Pediatric asthma prevalence estimates from this year’s report can only be compared to those in the
State of the Air reports since 2004 and not the State of the Air reports from 2000 through 2003 due to a change to the National Health Interview Survey.
Local area prevalence of chronic bronchitis, emphysema, pediatric asthma and CV disease are estimated by applying age-specific national prevalence rates from the 2006 NHIS to age-specific county-level resident populations obtained from the U.S. Bureaus of the Census web site. Prevalence estimates for chronic bronchitis, emphysema and CV disease are calculated for those 18 to 44, 45 to 64 and 65+. The prevalence estimate for pediatric asthma is calculated for those under age 18.
Adult Asthma.
In 2006, the Behavioral Risk Factor Surveillance System (BRFSS) survey indicated that approximately 8.5% of adults residing in the United States reported currently having asthma. The information on adult asthma obtained from the Behavioral Risk Factor Surveillance System survey cannot be compared with pediatric asthma estimates that are derived from the National Health Interview Survey.
The prevalence estimate for adult asthma is calculated for those 18 to 44, 45 to 64 and 65+. Local area prevalence of adult asthma is estimated by applying age-specific state prevalence rates from the 2006 BRFSS to age-specific county-level resident populations obtained from the U.S. Bureaus of the Census web site.
Diabetes Estimates.
In 2006, the National Health Interview Survey estimated the nationwide lifetime prevalence of diabetes at 17.1 million. Local area prevalence of diabetes is estimated by applying age-specific national prevalence rates from the 2006 NHIS to age-specific county-level resident populations obtained from the U.S. Bureaus of the Census web site. Prevalence estimates for diabetes are calculated for those 18 to 44, 45 to 64 and 65+.
Limitations of Estimates.
Since the statistics presented by the NHIS and the BRFSS are based on a sample, they will differ (due to random sampling variability)

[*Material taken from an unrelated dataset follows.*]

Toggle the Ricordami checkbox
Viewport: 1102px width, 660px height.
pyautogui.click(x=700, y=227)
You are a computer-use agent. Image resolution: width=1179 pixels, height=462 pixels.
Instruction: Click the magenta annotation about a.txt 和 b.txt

from figures that would be derived from a complete census, or case registry of people in the United States with these diseases. The results are also subject to reporting, non-response and processing errors. These types of errors are kept to a minimum by methods built into the survey.
Local estimates of chronic diseases are scaled in direct proportion to the base population of the county and its age distribution. No adjustments are made for other factors that may affect local prevalence (e.g. local prevalence of cigarette smokers or occupational exposures) since the health surveys that obtain such data are rarely conducted on the county level. Because the estimates do not account for geographic differences in the prevalence of chronic and acute diseases, the sum of the estimates for each of the counties in the United States may not exactly reflect the national estimate derived by the NHIS or state estimates derived by the BRFSS.
References
Irwin, R. Guide to Local Area Populations U.S. Bureau of the Census Technical Paper Number 39 (1972).
National Center for Health Statistics. Raw Data from the National Health Interview Survey, United States, 2006.
Calculations by the American Lung Association Research and Program Services Division using SPSS and SUDAAN software.
Centers for Disease Control and Prevention. Behavioral Risk Factor Surveillance System, 2006.
Population Estimates Branch, U.S. Bureau of the Census. County Resident Population
Estimates, by Age, Sex, and Race: July 1, 2006.
Office of Management and Budget. Update of Statistical Areas Definitions and Guidance on Their Uses. OMB Bulletin 07-01 December 18, 2006.